As with artists of any medium, musicians are sometimes faced with critics who call their latest works "departures" and "evolutions." Most often, such words are used to convey shifts in sound, direction and perspective, and occasionally lead to exclamations that the work in question may in fact be the artist's "best to date." Usually, works that inspire such description are indeed remarkable, but the problem for critics is often one of being so thoroughly blind sided by a specific work that more analytical words simply don't come to the fore of their weird writers' brains. Such is the case, as you may have guessed, with Cosy Sheridan's latest release, The Pomegranate Seed.
It's a record written, according to Sheridan, as an exploration of the modern woman; of appetite, body image and myth in modern culture—"a one-woman show of songs and vignettes." Rather than simply expanding upon her acclaimed wink-of-the-eye brand of cleverness and propensity for lyrical content few singer-songwriters of her generation have the muscle to take on, Sheridan went for broke on the new record, her seventh thus far. The record, in fact, is based upon Sheridan's two-act stage play of the same title. Already one of folk music's most talented and fastest-rising stars, Sheridan has never been one for stagnation. It follows then that she would desire to take to a new stage with a new form of artistic expression.

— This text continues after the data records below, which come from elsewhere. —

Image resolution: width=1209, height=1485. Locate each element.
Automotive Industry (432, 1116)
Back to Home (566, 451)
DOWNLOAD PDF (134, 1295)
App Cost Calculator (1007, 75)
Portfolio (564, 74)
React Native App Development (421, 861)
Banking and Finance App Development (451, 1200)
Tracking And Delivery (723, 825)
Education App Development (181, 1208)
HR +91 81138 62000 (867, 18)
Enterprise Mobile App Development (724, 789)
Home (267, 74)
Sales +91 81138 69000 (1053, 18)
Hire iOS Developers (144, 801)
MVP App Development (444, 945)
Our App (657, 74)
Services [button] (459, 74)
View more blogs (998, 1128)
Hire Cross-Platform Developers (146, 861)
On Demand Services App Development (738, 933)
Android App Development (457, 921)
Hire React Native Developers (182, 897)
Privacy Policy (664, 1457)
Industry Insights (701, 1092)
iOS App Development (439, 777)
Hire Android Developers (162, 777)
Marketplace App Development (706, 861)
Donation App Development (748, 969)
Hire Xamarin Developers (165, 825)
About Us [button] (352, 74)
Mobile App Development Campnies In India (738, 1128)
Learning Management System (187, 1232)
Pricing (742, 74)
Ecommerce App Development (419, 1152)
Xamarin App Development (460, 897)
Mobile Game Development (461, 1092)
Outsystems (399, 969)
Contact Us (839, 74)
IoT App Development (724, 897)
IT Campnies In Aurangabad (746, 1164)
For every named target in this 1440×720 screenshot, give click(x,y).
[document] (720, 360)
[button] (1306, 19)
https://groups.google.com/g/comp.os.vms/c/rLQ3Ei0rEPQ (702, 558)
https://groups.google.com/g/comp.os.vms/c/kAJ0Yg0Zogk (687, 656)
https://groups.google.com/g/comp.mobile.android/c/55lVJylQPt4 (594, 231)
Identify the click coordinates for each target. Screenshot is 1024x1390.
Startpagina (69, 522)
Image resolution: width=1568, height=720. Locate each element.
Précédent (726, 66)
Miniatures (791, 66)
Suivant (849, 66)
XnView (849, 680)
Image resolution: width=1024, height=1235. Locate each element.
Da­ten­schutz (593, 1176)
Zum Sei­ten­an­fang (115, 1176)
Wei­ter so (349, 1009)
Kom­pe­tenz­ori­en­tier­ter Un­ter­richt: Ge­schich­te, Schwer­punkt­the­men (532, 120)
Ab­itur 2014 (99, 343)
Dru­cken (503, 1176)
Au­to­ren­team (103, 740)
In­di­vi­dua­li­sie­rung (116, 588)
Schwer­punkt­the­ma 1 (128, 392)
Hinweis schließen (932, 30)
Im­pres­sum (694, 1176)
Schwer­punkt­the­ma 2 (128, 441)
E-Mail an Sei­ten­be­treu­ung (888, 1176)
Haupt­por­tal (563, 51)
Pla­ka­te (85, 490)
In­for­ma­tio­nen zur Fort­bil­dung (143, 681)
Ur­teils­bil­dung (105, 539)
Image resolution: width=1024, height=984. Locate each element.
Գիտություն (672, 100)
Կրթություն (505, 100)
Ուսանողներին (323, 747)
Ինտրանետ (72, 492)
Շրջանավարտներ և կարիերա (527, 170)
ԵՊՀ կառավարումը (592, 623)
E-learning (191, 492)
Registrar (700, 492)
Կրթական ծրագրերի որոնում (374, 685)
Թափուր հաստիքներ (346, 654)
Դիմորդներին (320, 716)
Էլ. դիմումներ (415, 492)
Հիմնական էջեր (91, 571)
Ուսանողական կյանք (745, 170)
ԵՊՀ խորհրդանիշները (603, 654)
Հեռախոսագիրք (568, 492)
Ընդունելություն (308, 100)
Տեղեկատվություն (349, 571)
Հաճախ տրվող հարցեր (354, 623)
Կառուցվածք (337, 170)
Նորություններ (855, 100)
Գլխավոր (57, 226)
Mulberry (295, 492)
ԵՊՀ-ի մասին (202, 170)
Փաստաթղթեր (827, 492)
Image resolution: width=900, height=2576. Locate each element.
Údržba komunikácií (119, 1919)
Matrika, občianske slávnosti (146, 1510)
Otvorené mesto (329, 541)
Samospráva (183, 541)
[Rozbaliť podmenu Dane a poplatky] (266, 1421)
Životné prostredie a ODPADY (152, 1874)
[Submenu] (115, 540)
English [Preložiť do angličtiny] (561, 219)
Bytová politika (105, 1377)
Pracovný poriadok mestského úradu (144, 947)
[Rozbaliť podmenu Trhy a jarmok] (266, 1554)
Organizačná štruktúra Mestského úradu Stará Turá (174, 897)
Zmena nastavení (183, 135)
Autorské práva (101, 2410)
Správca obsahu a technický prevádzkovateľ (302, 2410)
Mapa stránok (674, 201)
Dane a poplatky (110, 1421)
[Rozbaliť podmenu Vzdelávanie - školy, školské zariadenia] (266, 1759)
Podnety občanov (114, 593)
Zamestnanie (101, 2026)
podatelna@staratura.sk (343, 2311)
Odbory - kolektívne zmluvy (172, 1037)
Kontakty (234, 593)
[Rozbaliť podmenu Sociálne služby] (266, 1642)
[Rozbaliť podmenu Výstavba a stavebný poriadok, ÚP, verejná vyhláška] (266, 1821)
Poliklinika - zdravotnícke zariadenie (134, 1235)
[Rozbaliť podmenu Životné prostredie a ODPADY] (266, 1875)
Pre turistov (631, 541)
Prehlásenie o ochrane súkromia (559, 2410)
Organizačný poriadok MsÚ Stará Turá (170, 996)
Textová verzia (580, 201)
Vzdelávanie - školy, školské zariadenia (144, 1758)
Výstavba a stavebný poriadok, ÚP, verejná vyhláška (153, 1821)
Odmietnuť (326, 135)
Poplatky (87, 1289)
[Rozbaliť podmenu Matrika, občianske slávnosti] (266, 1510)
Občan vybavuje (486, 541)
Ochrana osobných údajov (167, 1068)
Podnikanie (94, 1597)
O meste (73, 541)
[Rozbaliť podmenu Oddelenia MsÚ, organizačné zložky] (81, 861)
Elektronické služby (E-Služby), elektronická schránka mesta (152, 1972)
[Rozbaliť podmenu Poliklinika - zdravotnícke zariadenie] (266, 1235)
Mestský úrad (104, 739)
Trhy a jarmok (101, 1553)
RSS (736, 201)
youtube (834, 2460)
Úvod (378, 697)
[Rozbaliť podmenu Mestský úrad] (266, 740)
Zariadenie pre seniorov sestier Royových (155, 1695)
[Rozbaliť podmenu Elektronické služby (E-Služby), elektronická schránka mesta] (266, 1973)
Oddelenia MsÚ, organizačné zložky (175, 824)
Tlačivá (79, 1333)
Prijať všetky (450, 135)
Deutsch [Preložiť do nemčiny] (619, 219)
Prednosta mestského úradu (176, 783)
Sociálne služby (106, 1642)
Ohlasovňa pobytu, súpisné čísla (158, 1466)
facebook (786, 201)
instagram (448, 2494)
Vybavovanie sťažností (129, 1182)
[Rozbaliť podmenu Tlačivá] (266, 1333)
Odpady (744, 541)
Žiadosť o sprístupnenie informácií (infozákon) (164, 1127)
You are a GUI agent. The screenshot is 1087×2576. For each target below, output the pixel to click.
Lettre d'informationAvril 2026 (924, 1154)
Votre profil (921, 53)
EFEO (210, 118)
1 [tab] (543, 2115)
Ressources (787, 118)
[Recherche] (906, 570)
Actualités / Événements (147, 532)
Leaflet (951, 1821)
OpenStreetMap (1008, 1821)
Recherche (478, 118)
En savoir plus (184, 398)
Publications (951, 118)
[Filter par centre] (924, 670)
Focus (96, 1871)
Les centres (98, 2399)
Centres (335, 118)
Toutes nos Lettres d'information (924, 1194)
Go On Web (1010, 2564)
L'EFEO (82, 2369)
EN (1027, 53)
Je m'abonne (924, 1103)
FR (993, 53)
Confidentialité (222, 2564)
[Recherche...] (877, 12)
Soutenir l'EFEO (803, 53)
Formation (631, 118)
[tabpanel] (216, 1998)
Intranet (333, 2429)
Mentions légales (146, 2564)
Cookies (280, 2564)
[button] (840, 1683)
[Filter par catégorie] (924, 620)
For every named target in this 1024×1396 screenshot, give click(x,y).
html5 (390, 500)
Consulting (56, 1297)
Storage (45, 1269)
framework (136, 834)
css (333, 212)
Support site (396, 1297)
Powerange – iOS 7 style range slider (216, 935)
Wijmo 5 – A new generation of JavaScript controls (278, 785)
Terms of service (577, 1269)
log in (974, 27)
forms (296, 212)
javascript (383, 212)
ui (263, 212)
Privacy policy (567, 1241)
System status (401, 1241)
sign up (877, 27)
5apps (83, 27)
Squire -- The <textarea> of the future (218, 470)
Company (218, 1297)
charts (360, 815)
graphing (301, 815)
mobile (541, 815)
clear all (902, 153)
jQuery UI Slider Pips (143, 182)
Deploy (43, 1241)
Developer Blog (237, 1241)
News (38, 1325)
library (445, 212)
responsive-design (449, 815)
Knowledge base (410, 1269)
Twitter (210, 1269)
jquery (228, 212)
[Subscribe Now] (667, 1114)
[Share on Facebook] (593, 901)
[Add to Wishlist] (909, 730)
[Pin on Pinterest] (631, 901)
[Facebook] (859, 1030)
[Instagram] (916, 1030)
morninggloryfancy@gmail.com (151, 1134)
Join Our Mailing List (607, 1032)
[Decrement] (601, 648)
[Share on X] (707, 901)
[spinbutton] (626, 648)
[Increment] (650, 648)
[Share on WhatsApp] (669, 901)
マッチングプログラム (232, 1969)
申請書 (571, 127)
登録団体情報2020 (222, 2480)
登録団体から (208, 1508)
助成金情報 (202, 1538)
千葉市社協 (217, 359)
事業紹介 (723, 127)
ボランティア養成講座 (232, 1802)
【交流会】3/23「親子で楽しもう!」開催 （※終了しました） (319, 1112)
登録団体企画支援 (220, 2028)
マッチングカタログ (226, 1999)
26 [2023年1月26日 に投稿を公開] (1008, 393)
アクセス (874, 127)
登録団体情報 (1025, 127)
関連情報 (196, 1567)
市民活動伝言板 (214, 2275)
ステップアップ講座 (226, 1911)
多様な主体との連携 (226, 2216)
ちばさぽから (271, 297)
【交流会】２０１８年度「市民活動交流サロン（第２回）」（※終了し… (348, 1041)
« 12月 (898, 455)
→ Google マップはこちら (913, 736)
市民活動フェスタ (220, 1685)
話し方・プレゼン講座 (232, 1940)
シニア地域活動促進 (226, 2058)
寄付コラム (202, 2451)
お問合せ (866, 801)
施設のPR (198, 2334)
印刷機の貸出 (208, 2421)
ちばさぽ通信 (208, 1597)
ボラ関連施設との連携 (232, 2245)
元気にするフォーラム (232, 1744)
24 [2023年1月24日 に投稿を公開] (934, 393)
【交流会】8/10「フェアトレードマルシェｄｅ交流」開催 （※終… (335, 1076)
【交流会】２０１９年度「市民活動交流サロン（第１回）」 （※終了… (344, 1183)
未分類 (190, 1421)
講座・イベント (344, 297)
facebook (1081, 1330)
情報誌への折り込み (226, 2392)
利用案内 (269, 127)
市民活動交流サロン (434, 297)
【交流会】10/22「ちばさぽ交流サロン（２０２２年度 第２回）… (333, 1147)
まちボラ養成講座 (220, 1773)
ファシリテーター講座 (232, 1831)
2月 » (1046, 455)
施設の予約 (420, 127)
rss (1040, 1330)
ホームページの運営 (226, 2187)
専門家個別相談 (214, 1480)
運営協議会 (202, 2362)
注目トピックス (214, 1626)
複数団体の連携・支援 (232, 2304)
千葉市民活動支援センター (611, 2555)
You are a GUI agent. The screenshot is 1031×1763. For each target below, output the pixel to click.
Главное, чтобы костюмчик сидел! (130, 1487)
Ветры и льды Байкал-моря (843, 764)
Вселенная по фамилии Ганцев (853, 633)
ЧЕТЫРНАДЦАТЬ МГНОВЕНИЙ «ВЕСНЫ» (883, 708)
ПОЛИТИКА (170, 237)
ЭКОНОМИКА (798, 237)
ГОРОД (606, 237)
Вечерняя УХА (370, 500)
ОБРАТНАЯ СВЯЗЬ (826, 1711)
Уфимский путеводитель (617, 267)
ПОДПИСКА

What the record seems to say is that not only has Sheridan found her songwriting self, she's come to a place from which she is able to survey the world in which we live and contextualize if for other human beings, particularly women. The songs span the oft passed over territory between the boundaries of optimism and hopefulness, and the darkness of the human experience. The Pomegranate Seed is Sheridan's soul bled directly to disc—imagine the live experience.